**TEXTO DA PÁGINA**

2. Muitas vezes utilizadas como palavras sinónimas, ética e moral não devem ser confundidas. A moral é um conjunto de princípios, normas e valores entendidos a um nível abstracto e pessoal, normalmente associados a preceitos de raiz religiosa ou espiritual. Já a ética tem que ver as práticas, hábitos e costumes aferidos a um nível concreto e relacional. Por outras palavras: na moral a distinção é entre bem e mal (por exemplo, uma situação moralmente aceite ou inaceitável). Na ética, a separação é entre o bom e o mau para uma dada situação (um acto eticamente correcto ou errado). A ética consiste no estudo das regras e dos princípios que avaliam ou determinam o certo e o errado, o bom e o mau para um contexto concreto. Por isso, o livre arbítrio da pessoa é uma condição necessária para o escrutínio ético da sua conduta.

3. A abordagem ética pode ser feita segundo vários ângulos: o da ética normativa ou prescritiva, orientadora do comportamento (o dever ser); o da ética descritiva, ou seja factual, objectiva e verificável (o que é) e o da ética conceptual da análise e significação dos conceitos e padrões comportamentais.

**DADOS FORNECIDOS**
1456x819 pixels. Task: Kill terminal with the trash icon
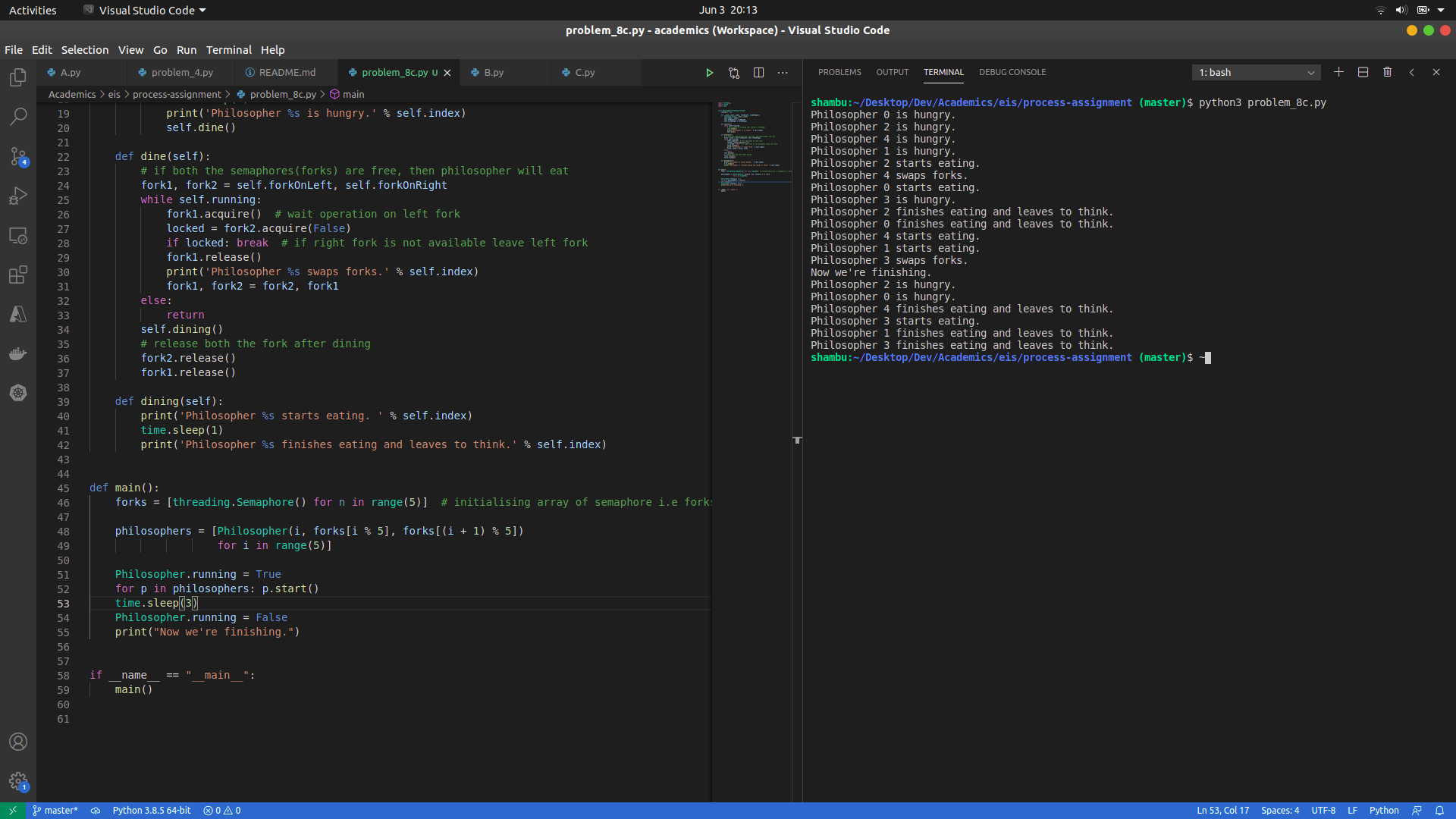[x=1387, y=72]
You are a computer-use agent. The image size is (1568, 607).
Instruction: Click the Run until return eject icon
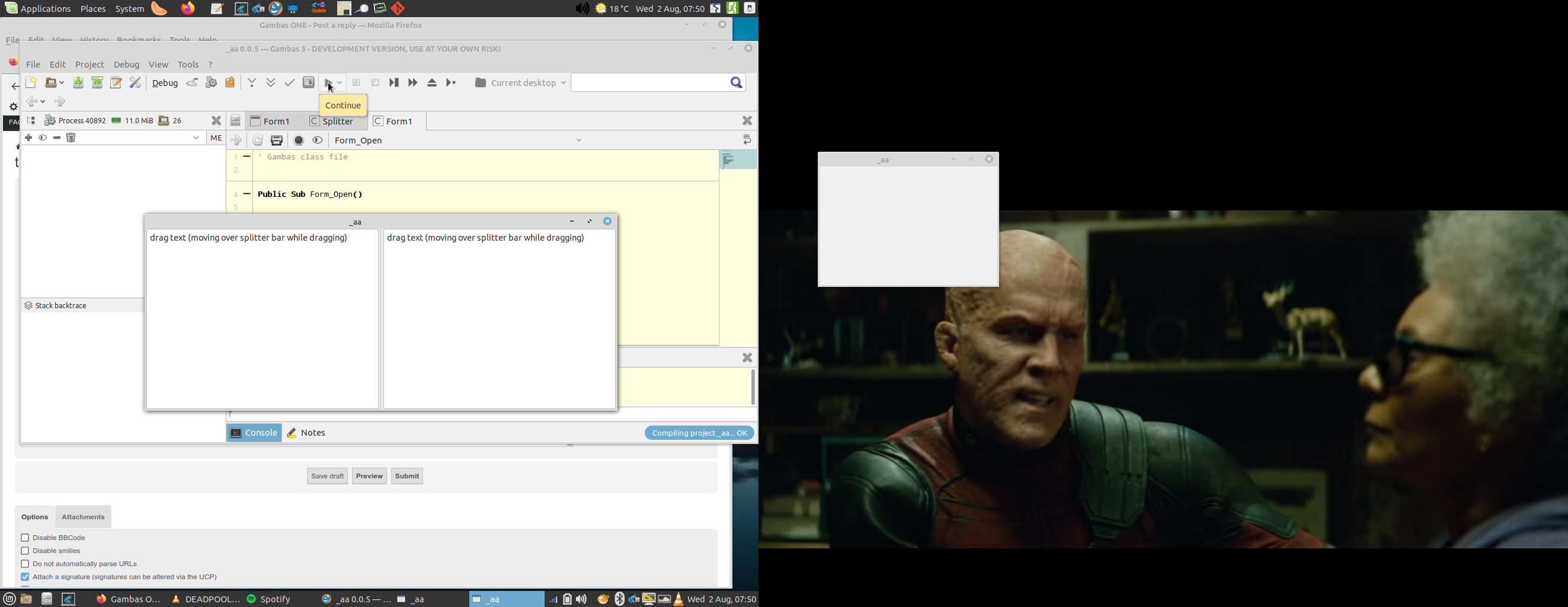(x=432, y=83)
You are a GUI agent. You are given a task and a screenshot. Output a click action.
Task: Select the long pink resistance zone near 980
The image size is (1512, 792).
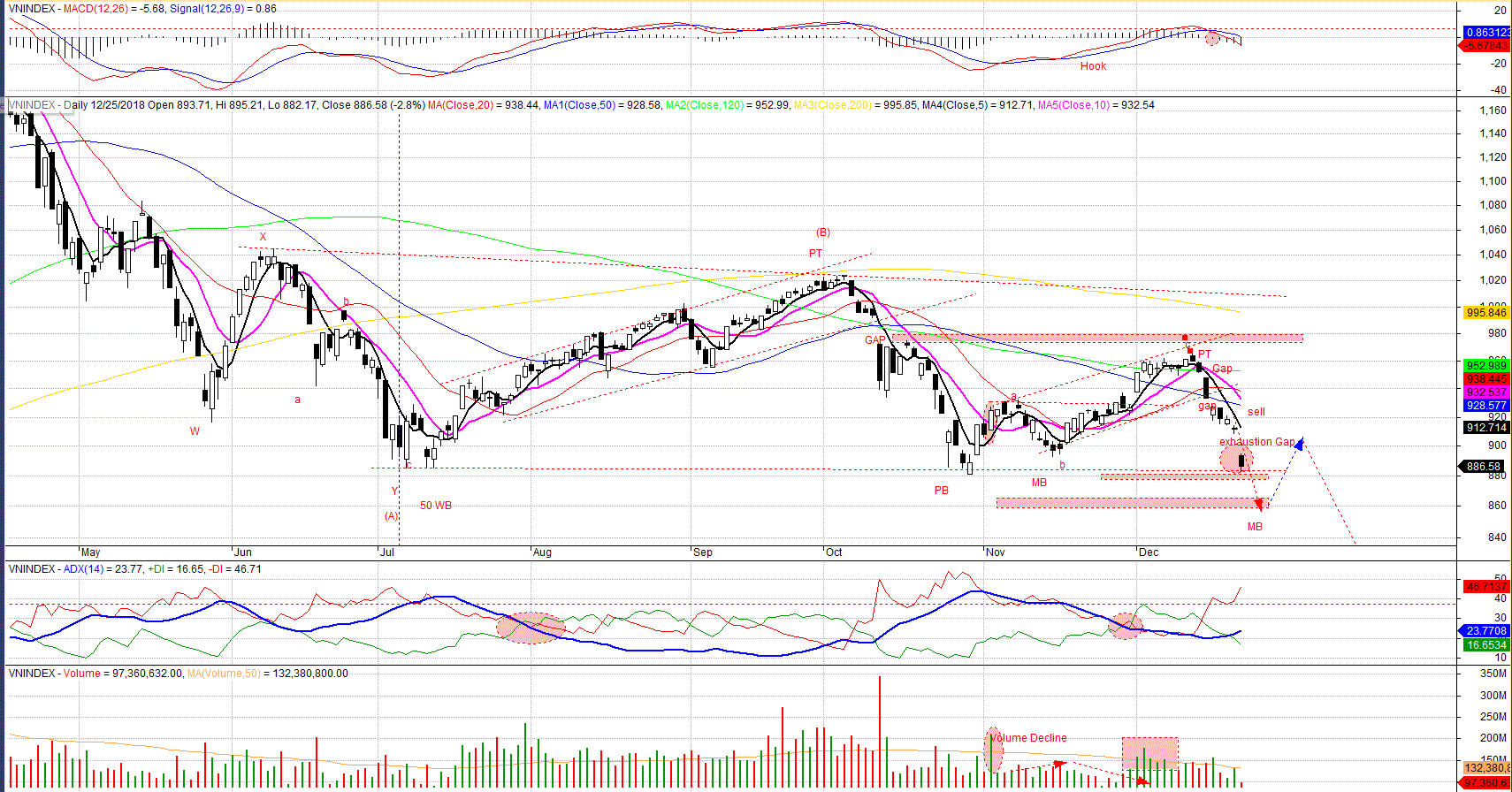(x=1096, y=338)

**TAREFA CURTA A**
No texto sobre ética e moral, qual é a condição necessária para o escrutínio ético da conduta de uma pessoa?
**TAREFA CURTA B**
Prossiga o texto sobre ética e moral a partir da última frase apresentada.

**RESULTADO DA TAREFA A**
O livre arbítrio da pessoa.

**RESULTADO DA TAREFA B**
4. O conjunto do que é eticamente aceitável (o legítimo) é mais restrito e exigente do que é juridicamente aceitável (o legal). Nem tudo o que a lei permite se nos deve impor, e há coisas que a lei não impõe, mas que se nos podem e devem impor. Nenhuma lei proíbe em absoluto a mentira, a desonestidade, a deslealdade, a malvadez, o ódio, o desprezo, a vilanagem, como nenhuma norma jurídica só por si assegura valores éticos imperativos, como a decência, a verdade, a amizade, a lealdade, a solidariedade, etc.

5. Fazer as coisas bem feitas poderá ser uma medida de eficiência. Mas só fazer as coisas certas é uma medida de ética. Juntando estas duas asserções, isto é, fazer as coisas certas de um modo certo, chega-se à plenitude do imperativo ético. Para tal. buscando os fins na sua relação com o outro e consigo próprio. E sabendo escolher os meios necessários para alcançar os fins. Com liberdade e responsabilidade. Quase sempre em confrontação dilemática, em contextos e situações que podem implicar escolhas difíceis e custos associados a renúncias. No fim de contas, em presença das sempiterna questão ética: pode um fim eticamente bom justificar meios eticamente maus?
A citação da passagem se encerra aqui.